**Task brief:** Reproduce the rows in the stretch from the line containing "Task: Open the three-dots more options menu" through the line containing "Click the 'Try", swapping every "screenshot" for "image" and leaving the rest unchanged.

* START Data listing *

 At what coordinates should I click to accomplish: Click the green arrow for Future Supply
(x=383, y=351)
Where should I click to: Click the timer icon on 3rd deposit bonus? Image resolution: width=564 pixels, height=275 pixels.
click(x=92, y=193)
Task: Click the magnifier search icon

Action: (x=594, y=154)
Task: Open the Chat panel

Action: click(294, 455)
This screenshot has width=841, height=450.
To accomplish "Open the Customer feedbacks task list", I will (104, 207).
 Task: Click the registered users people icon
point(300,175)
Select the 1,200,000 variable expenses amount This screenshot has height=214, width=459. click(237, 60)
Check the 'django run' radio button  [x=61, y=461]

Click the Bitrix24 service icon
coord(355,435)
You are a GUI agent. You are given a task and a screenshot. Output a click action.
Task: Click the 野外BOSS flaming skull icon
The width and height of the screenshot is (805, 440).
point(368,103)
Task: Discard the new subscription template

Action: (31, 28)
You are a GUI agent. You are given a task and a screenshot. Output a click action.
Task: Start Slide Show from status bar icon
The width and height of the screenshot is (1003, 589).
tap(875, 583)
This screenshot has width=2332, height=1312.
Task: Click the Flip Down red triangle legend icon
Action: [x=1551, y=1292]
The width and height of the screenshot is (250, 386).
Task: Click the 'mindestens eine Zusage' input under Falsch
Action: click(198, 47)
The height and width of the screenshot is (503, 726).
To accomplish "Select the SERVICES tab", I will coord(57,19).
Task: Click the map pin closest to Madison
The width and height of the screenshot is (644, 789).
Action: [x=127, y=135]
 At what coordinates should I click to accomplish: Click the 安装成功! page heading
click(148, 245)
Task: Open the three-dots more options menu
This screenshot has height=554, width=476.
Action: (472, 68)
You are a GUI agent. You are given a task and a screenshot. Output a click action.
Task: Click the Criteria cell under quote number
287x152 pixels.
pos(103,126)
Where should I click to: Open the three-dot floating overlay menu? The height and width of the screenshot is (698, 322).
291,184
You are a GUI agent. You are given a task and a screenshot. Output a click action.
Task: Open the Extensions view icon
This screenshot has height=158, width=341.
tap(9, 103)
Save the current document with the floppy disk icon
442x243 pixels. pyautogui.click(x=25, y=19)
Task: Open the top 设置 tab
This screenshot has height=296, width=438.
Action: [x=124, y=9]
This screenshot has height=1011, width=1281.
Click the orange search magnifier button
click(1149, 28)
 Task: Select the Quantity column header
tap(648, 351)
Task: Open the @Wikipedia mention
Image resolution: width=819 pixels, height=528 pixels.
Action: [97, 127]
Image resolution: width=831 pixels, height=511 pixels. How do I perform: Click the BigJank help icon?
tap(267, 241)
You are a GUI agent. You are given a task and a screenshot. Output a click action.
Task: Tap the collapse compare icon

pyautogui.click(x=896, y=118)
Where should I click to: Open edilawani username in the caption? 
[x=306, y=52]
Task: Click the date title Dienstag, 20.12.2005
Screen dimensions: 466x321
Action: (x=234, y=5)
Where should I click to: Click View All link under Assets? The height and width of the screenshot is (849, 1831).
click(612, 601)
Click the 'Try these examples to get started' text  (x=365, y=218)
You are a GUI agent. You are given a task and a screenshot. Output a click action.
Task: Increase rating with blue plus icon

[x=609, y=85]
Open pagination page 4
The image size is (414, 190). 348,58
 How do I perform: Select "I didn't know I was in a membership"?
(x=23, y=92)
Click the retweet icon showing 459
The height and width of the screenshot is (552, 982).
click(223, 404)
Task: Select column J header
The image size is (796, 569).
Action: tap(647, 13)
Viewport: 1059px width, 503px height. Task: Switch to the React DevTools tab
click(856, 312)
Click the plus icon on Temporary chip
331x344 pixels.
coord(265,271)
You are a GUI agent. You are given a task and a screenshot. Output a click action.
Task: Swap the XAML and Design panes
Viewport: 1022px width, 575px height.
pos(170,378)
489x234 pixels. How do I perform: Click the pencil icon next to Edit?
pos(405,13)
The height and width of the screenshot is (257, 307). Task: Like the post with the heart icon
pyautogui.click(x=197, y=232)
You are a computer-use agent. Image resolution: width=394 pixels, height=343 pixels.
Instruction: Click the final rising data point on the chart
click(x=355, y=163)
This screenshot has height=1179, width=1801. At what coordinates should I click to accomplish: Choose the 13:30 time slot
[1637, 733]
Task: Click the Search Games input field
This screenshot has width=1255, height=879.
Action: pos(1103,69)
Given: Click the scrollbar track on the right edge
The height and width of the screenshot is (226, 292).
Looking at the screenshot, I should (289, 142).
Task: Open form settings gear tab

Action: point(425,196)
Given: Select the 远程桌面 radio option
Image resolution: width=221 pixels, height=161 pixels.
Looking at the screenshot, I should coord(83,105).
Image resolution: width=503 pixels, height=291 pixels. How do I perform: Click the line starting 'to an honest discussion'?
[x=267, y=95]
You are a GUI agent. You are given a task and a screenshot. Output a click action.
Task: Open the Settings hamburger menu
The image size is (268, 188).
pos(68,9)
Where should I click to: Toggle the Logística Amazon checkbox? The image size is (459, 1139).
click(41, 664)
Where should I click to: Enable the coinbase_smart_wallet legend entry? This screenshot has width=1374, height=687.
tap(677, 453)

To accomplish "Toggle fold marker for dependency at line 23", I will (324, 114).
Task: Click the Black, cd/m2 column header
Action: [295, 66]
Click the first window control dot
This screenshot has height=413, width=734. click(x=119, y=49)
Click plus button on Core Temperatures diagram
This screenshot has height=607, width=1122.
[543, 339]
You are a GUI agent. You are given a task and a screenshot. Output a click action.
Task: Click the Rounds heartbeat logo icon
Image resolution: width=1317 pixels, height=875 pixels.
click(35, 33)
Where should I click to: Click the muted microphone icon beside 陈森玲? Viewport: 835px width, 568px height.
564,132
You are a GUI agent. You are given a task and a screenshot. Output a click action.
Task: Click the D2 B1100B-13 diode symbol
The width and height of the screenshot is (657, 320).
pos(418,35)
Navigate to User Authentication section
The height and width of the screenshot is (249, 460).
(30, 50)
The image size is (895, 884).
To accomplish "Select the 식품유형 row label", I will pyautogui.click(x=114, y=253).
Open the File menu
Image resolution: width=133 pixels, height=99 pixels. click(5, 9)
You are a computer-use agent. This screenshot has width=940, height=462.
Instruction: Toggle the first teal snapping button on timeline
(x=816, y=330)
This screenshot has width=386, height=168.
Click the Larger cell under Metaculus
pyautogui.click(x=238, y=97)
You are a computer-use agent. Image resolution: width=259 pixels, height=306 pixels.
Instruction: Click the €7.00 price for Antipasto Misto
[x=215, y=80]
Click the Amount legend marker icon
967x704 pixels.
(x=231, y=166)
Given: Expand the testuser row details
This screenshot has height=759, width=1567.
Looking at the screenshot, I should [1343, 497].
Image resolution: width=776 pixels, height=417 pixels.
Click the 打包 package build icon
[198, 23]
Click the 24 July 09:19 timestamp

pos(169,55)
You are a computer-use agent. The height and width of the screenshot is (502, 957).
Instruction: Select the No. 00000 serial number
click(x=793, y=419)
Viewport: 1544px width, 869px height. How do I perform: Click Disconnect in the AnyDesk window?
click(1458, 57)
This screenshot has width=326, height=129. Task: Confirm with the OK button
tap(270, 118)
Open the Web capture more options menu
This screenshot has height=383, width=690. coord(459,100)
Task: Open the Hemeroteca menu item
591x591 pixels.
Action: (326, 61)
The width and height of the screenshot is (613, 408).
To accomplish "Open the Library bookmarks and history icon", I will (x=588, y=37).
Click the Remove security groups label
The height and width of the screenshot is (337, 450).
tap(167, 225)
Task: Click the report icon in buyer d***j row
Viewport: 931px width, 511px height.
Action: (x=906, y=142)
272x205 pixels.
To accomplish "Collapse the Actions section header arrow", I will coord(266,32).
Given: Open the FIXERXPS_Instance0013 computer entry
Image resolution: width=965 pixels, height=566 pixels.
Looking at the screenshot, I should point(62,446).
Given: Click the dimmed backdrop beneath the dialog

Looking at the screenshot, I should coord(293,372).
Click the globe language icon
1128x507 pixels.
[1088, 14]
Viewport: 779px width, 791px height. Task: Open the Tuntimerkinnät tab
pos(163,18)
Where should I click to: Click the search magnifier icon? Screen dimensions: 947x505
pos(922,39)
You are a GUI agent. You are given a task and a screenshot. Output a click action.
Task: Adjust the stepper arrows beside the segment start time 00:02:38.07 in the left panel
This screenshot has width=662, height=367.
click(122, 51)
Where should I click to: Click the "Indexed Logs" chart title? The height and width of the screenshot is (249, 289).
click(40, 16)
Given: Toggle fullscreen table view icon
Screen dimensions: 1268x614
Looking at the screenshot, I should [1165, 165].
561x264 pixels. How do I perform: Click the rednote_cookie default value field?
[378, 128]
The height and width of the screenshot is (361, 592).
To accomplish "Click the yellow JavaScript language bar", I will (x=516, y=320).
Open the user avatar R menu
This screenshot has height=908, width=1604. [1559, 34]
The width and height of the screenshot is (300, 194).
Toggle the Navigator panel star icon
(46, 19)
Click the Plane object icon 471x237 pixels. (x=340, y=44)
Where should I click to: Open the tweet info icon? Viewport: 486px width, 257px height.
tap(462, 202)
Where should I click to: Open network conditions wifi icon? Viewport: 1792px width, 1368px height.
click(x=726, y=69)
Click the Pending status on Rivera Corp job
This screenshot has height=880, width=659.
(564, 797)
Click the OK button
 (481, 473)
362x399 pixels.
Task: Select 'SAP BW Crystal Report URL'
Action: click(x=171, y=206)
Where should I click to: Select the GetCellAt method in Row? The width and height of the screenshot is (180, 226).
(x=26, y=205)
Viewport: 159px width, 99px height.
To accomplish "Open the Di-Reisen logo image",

* END Data listing *

**Response to the exercise:**
Task: Open the three-dots more options menu
This image has height=554, width=476.
Action: (472, 68)
You are a GUI agent. You are given a task and a image. Output a click action.
Task: Click the Criteria cell under quote number
287x152 pixels.
pos(103,126)
Where should I click to: Open the three-dot floating overlay menu? The height and width of the image is (698, 322).
291,184
You are a GUI agent. You are given a task and a image. Output a click action.
Task: Open the Extensions view icon
This image has height=158, width=341.
tap(9, 103)
Save the current document with the floppy disk icon
442x243 pixels. pyautogui.click(x=25, y=19)
Task: Open the top 设置 tab
This image has height=296, width=438.
Action: [x=124, y=9]
This image has height=1011, width=1281.
Click the orange search magnifier button
click(1149, 28)
 Task: Select the Quantity column header
tap(648, 351)
Task: Open the @Wikipedia mention
Image resolution: width=819 pixels, height=528 pixels.
Action: [97, 127]
Image resolution: width=831 pixels, height=511 pixels. How do I perform: Click the BigJank help icon?
tap(267, 241)
You are a GUI agent. You are given a task and a image. Output a click action.
Task: Tap the collapse compare icon

pyautogui.click(x=896, y=118)
Where should I click to: Open edilawani username in the caption? 
[x=306, y=52]
Task: Click the date title Dienstag, 20.12.2005
Screen dimensions: 466x321
Action: (x=234, y=5)
Where should I click to: Click View All link under Assets? The height and width of the image is (849, 1831).
click(612, 601)
Click the 'Try these examples to get started' text  (x=365, y=218)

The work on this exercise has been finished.